Выросшая без отца, Настя как будто стремилась ко всему мужскому, бабских соплей терпеть не могла, дружила по большей части с пацанами, и это ее портило. Она часто делала, а потом думала, никогда, даже самой себе не признаваясь, что не права. Все это, понятное дело, совсем не шло к ней.

– Ты чего хотела? – спросила Ирина, раздергивая-расправляя рукав, оценивая работу. Она недолюбливала племянницу, как и Настину мать, свою двоюродную сестру.

– Катьку с собой хочу сманить! – Настя скинула тапочки и села на табурет, задрав ноги. – В Москву собралась.

– Ты уж который год собираешься?

– Теперь всё, еду, надоели эти копейки!

– А там тебе приготовили…

– Ой, теть Ир, никто не вернулся пока!
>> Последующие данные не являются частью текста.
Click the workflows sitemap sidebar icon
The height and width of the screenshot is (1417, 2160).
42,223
Ты компьютер открой! Люди вон заграницу едут насовсем, и ничего… Сюйкина пишет – пятьдесят тысяч уже получает! А она кто? Сюйкина-то?
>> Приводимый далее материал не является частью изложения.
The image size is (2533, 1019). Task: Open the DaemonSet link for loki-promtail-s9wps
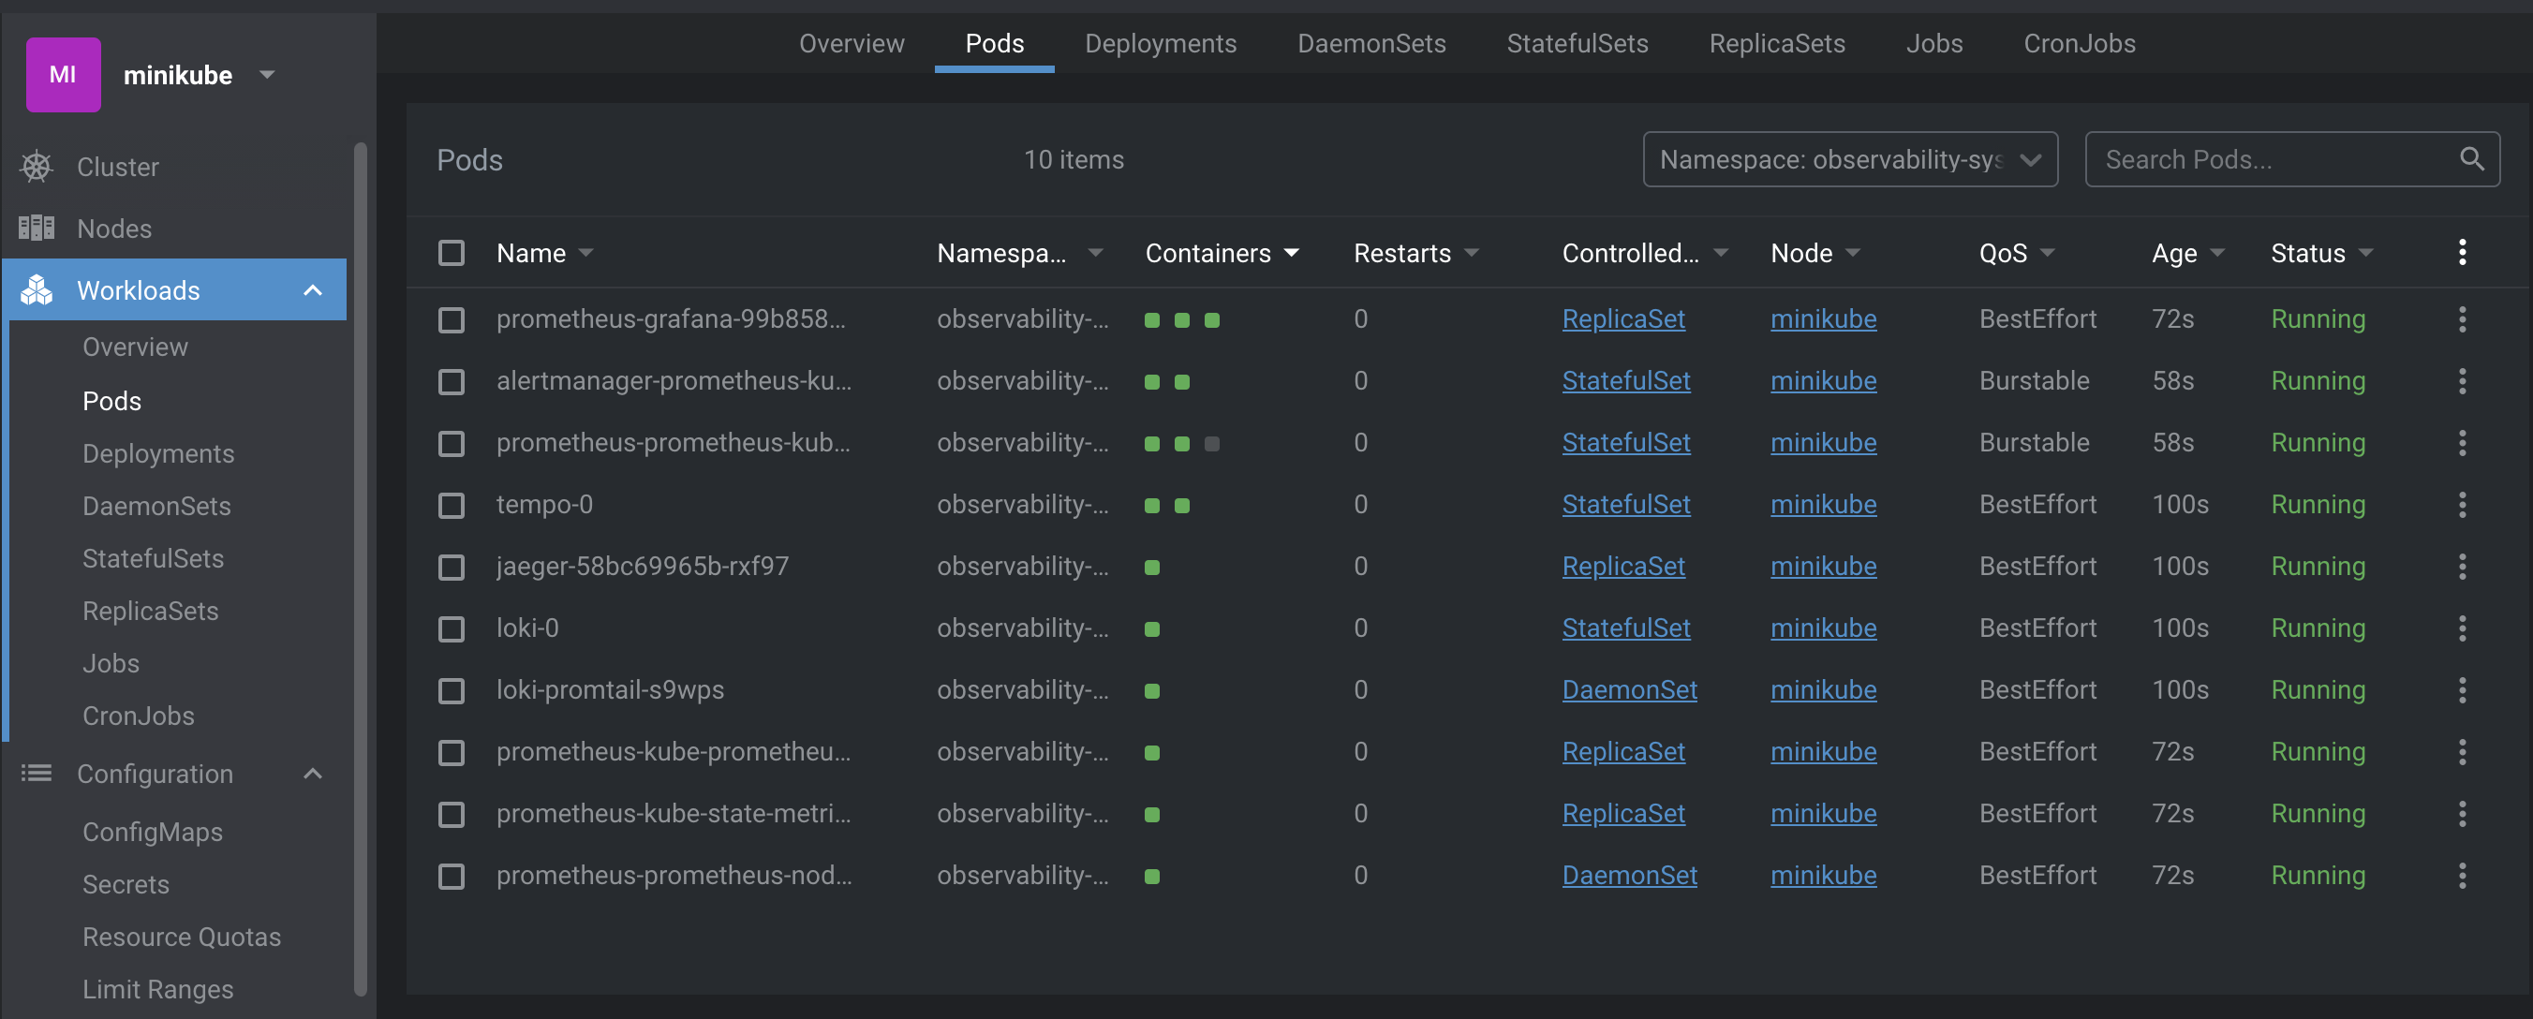(x=1628, y=689)
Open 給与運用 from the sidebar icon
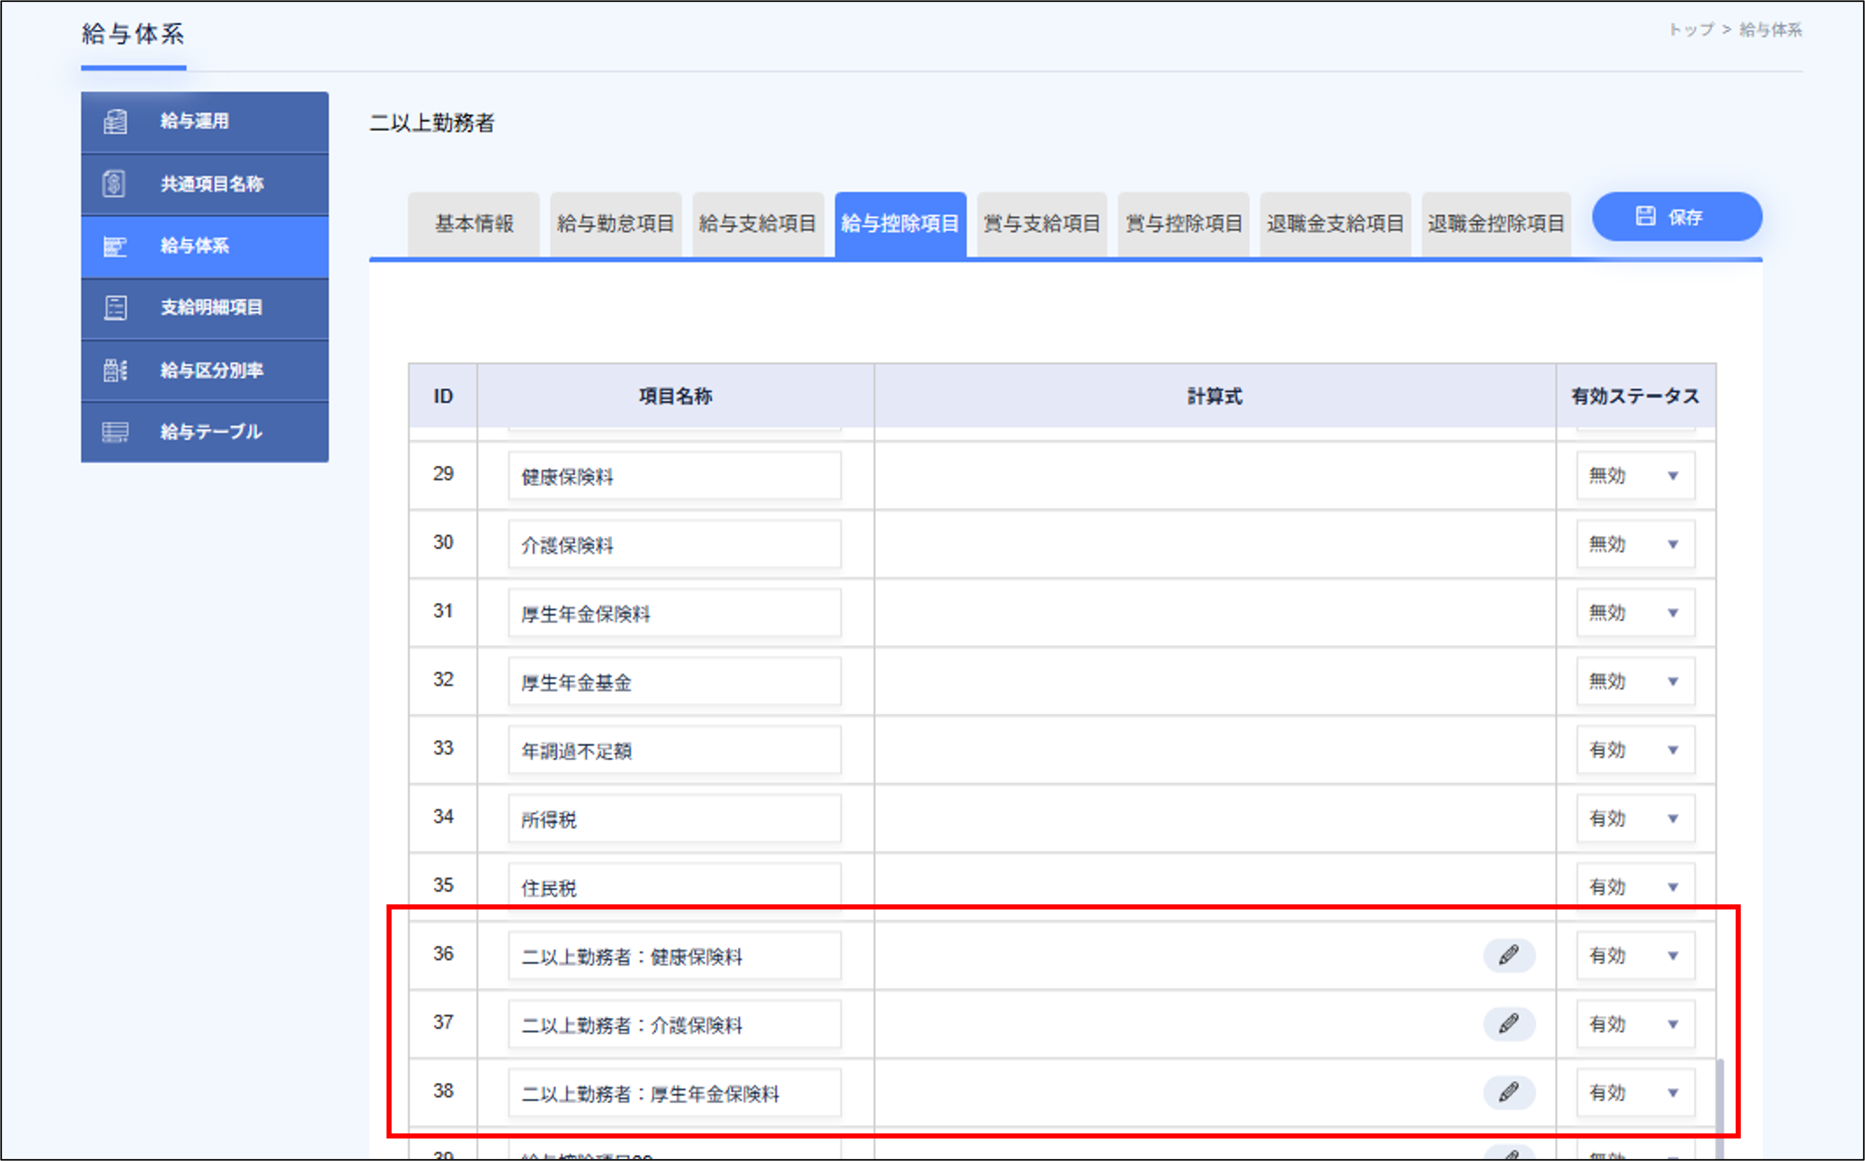1865x1161 pixels. point(115,121)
– Написать можно, что-то мать у нее… на резиновые сапоги денег нет, в рваных-то в рассоле постой! – Ирина поднялась с табуретки, повесила куртку на вешалку и стала наливать черпаком воду в кастрюлю.

– Официантом устроиться вообще не вопрос! От тридцати до семидесяти тысяч! И чаевые еще! Тьма предложений!

– Какие еще официанты? – недовольно нахмурилась Ирина, – не поедет она, здесь дел невпроворот! – Но глазами все же стрельнула Насте по лицу, сильно ли врет? – Что у тебя – подружек мало?

– Подружек много, да они дуры все, двух слов, блин, без мата связать не могут. А с Катькой мы все-таки сестры… – Настя застыла, наблюдая, как тетка черпает воду из фляги, – мало ли что, там английский очень ценится, а я его не знаю.

Помолчали. Настя все же малость побаивалась столицы. Ей не раз уже прямо снилось, как выходит она в Москве из поезда, а там кругом иностранцы, делегации, и москвичи с ними разговаривают запросто на их языках. А она стоит и ничего не понимает. И так весь сон неприятный.

– Теть Ир, ты про водопровод слышала? И про канализацию тоже знаешь? В Москве это все есть! – Настя смотрела с ехидством. – А мы здесь задницу соломой всё подтираем! Сколько уж можно? Отпустила бы ты Катьку, с ее талантами она легко сто тыщ в месяц будет иметь! Что ты смотришь?! Там так люди живут! – она развела руки: – А я за ней присмотрю. Вдвоем-то… Даже сорок тысяч возьми на первое время…

– Да что ты с твоими тысячами! Тут-то кто будет?! – Ирина недобро распрямилась на Настю, будто та и была виновата во всем. – Или не знаешь, как у нас…

– Ты что хочешь думай, теть Ир, но у тебя Катька через пару лет… – Настя смотрела пренебрежительно, даже высокомерно, фразу не заканчивала, будто не хотела обидеть. – А может, и быстрее…

– Что? В меня превратится?

– Хуже, теть Ир, посадят вас обоих за вашу рыбу!

– А чего делать, племяшка, посоветуй?! Может, повеситься? За это денег не дают!

На этих словах в кухню вошла Катя, стряхнула с ног галоши и посадила на стол пухленький коричневатый с желтенькими пятнышками комочек. Цыпленок пробежал несколько шажков по выцветшей клеенке, замер у края, переступил неуверенно и осторожно посмотрел вниз, не очень понимая, что это и можно ли ему дальше.

– Это откуда? – не поняла мать.

– Рябая вывела, за кроликами в траве. На одном яйце сидела! – Катя присела к столу и осторожно вблизи рассматривала пушистого птенчика.

– Что не согнала? – спросила недовольно мать.

– Не заметила, а потом поздно было. Пусть в коробке поживет? – попросила.

– Вот так она у тебя и будет цыплят… – Настя не подобрала слова, что Катя будет делать с цыплятами, и развела руками.

– Ты чего, Насть? Пойдем ко мне! – Катя осторожно поймала незаконнорожденного, посадила в коробку и шагнула из кухни.